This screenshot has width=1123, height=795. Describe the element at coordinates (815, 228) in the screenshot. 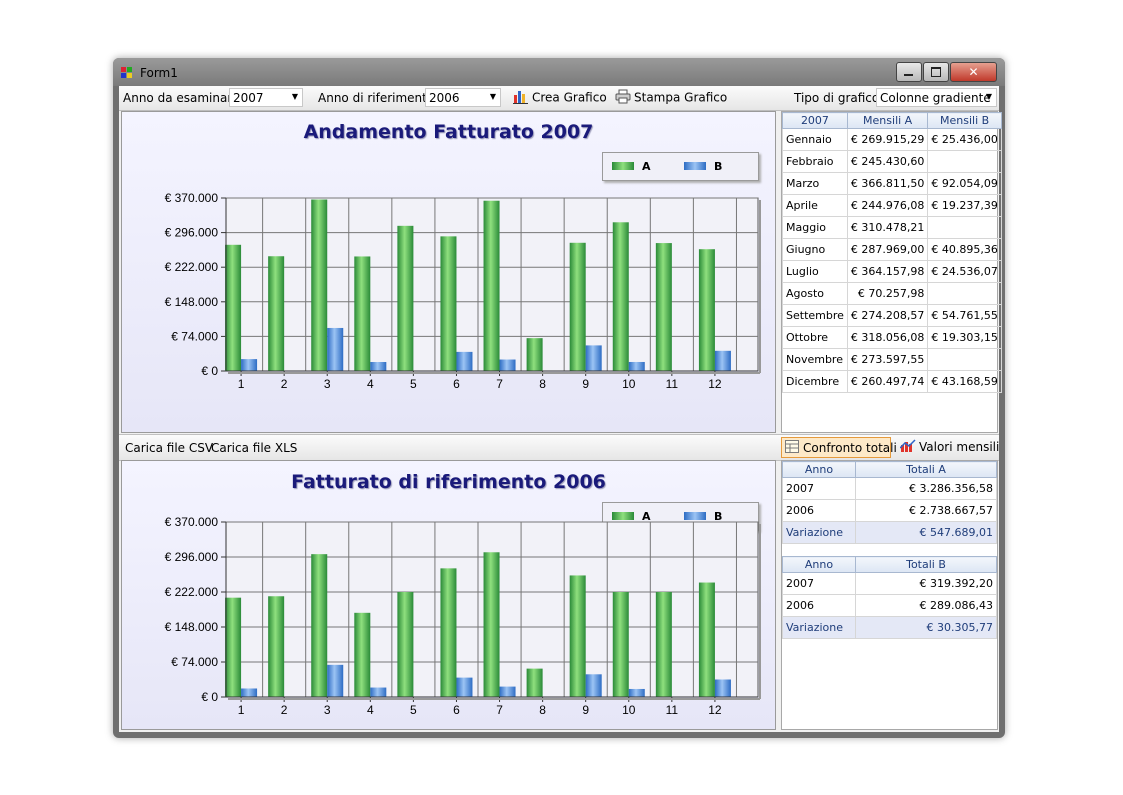

I see `grid-cell-month: Maggio` at that location.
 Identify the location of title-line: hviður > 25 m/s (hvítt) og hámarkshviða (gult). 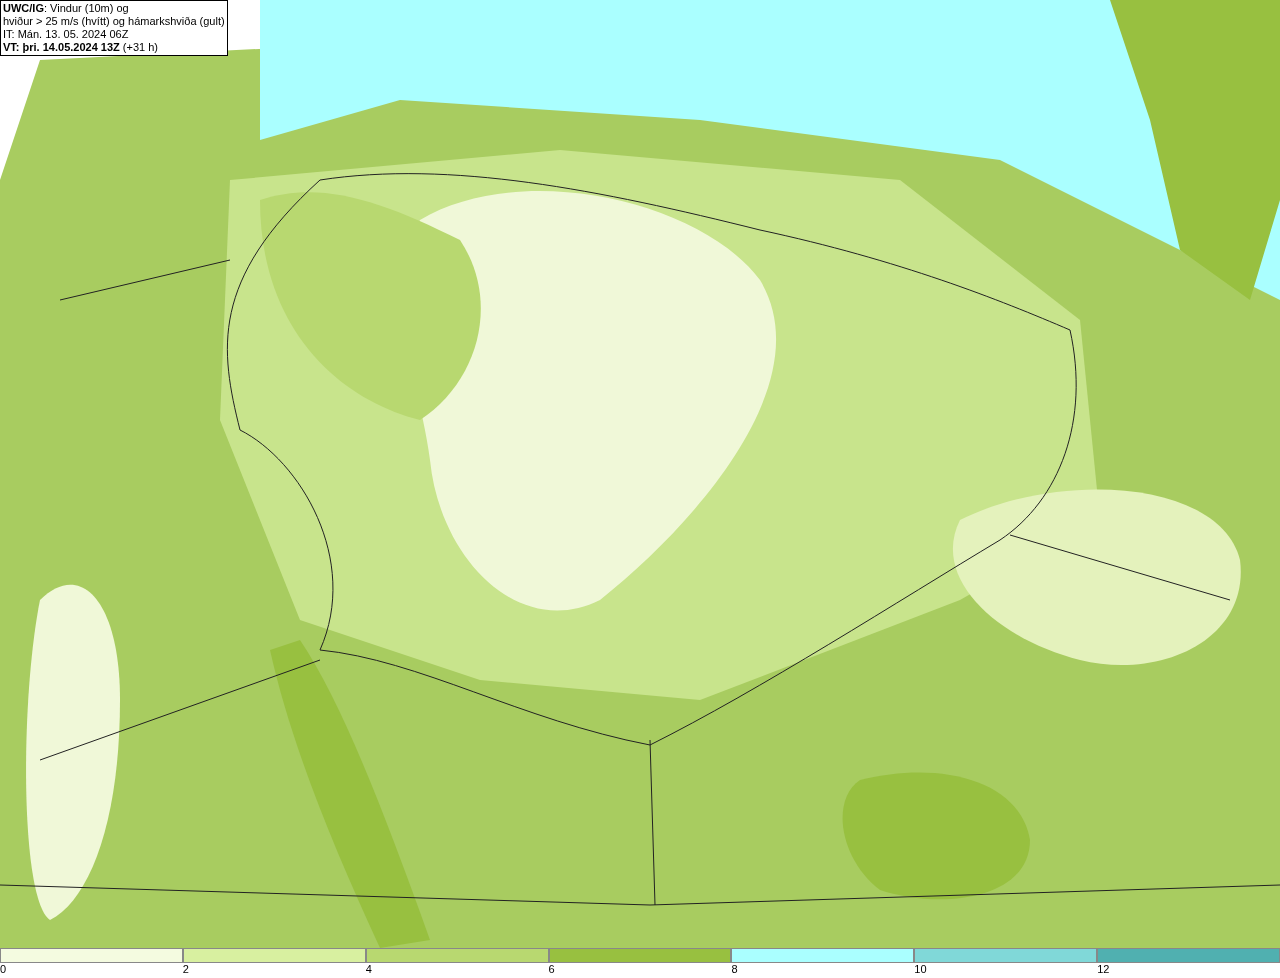
(114, 22).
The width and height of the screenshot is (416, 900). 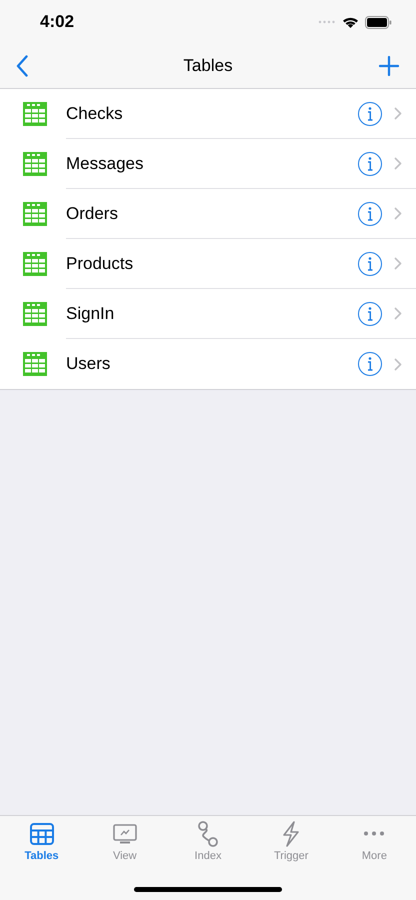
⁂
Activity: Return the lines above verbatim, leaving out the pictures.

Solved exercise:
This screenshot has width=1123, height=795. Describe the element at coordinates (815, 228) in the screenshot. 

I see `grid-cell-month: Maggio` at that location.
 Identify the location of title-line: hviður > 25 m/s (hvítt) og hámarkshviða (gult). 
(114, 22).
The width and height of the screenshot is (416, 900). 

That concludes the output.